Добрев на мгновение отстранилась. Взгляд Йена был изумлённым, но в нём ясно читалось: он хочет того же, что и она.
— Нина… — только и смог выдохнуть он.
Расправляться с пуговицами девушке больше не хотелось, поэтому она резким движением разорвала рубашку, которая тут же неприятно затрещала. Что-то лёгкое ударилось об паркет — кажется, несколько пуговиц.
— Заткнись, — рыкнула она, покрывая влажными поцелуями его грудь.
И Сомерхолдер сдался. Он, определённо, скучал по этому. Наверное, во всём и правда виноват виски… Да только какая теперь разница? Только они могли дать друг другу то, чего оба действительно хотели.
====== Глава 62 ======
Когда Йен проснулся, судя по всему, уже наступило утро: не вставая с кровати, можно было из окна увидеть широкую полосу серого зимнего неба, уже ставшего таким привычным и не предвещавшего изменения картины в ближайшее время. Зима в Ковингтоне в этом году выдалась на удивление снежная и морозная, но не было в ней чего-то такого, что могло бы напомнить о чуде в эти рождественские и новогодние дни. Природа будто бы погрузилась в долгий сон, снегопады превратились в злые метели, часто завывавшие по ночам, а хрустящий под ногами снег совсем не радовал, заставляя думать не о зимних семейных праздниках, а о том, чтобы скорее пришла весна. А может быть, обо всём этом не мог думать только Йен, потому что теперь он смотрел на мир совершенно другими глазами, словно бы сквозь пелену какого-то тумана, которая, быть может, и скрывала теперь от него всё то, что ещё недавно заставляло его радоваться, как ребёнка, и, пусть ненадолго, но возвращаться в счастливое беззаботное время, когда у тихо потрескивающего камина в рождественскую ночь собиралась вся его семья, и время неспешно текло под разговоры обо всём на свете, когда так хорошо мечталось…
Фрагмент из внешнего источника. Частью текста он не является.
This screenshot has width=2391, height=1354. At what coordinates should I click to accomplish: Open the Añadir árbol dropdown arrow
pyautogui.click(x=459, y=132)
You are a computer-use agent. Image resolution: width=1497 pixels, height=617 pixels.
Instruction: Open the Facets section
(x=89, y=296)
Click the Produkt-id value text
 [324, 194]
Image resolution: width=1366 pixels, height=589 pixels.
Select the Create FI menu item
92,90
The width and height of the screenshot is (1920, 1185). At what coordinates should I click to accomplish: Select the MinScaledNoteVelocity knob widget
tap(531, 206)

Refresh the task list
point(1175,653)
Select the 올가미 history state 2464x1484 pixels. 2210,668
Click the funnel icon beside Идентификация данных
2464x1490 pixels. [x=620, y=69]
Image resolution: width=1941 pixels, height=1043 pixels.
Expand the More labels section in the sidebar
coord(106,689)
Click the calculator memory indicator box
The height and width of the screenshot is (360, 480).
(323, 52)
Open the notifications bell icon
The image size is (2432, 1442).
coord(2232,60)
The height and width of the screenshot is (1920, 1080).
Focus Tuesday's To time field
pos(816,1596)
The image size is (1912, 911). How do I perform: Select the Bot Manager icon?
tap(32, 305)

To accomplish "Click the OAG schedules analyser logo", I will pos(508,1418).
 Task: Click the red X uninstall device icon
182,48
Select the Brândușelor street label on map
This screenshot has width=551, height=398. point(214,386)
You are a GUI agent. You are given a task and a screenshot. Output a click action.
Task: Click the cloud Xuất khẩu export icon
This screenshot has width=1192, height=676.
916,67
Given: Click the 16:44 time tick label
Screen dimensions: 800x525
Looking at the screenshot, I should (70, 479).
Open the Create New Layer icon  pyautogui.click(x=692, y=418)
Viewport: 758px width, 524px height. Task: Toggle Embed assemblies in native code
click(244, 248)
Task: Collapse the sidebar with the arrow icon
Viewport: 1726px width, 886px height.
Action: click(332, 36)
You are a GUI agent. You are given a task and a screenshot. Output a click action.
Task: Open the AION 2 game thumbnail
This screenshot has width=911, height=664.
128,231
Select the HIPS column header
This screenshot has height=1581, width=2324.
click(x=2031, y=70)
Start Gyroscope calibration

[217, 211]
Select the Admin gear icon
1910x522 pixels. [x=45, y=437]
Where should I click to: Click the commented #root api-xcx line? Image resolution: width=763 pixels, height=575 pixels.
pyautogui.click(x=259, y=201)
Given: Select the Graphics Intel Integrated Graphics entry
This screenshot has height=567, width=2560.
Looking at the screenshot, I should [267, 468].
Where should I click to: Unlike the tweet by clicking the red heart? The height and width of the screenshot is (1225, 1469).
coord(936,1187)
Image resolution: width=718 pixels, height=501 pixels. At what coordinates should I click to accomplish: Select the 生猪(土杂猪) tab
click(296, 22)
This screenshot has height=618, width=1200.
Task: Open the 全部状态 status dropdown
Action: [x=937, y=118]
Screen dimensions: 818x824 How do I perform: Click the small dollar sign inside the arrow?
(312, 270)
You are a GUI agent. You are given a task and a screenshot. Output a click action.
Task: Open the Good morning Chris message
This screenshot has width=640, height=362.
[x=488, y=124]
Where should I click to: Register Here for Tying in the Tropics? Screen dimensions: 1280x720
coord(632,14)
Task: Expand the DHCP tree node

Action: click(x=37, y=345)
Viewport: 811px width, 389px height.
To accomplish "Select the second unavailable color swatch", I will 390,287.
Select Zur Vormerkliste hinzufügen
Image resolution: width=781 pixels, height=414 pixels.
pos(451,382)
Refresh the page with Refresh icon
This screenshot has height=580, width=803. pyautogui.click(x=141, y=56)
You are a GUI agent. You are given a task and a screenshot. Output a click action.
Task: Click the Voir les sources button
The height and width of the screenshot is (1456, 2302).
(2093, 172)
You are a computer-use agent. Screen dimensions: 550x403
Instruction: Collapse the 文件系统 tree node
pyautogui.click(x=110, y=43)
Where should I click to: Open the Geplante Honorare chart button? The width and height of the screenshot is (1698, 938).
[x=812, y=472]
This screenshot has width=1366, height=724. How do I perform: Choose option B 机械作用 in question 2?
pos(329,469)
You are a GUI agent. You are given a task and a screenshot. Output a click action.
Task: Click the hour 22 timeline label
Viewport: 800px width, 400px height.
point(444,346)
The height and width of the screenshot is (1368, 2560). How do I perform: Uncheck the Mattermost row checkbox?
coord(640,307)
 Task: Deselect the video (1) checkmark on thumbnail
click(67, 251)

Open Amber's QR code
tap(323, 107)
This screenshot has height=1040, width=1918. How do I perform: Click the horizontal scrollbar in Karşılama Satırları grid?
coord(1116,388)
Открыв глаза, Сомерхолдер почувствовал саднящую боль на коже в области лопаток. Её причину он знал. Он помнил каждое мгновение прошлой ночи: то, как Нина царапала ему спину, те непередаваемые ощущения, когда наслаждение перемешивается с болью, которая в итоге всё же уступает и отходит на второй план, её поцелуи, каждое прикосновение, сбивающееся дыхание. Всё было как раньше. Вот только внутри была пустота. Йена не покидало ощущение того, что всё, что сейчас происходит, — это неправильно, нелогично, что, на самом деле, им нужно было совсем не это. Что это значило для них обоих? Что чувствовала она? По грустной улыбке Нины, из которой давно исчезла искренность, по тому, как она старалась смеяться всегда, когда увидит его, по её потухшему блуждающему взгляду, который он видел каждый день, Йен понимал: как бы Добрев ни хотела это прекратить, она всё ещё связана по рукам и ногам.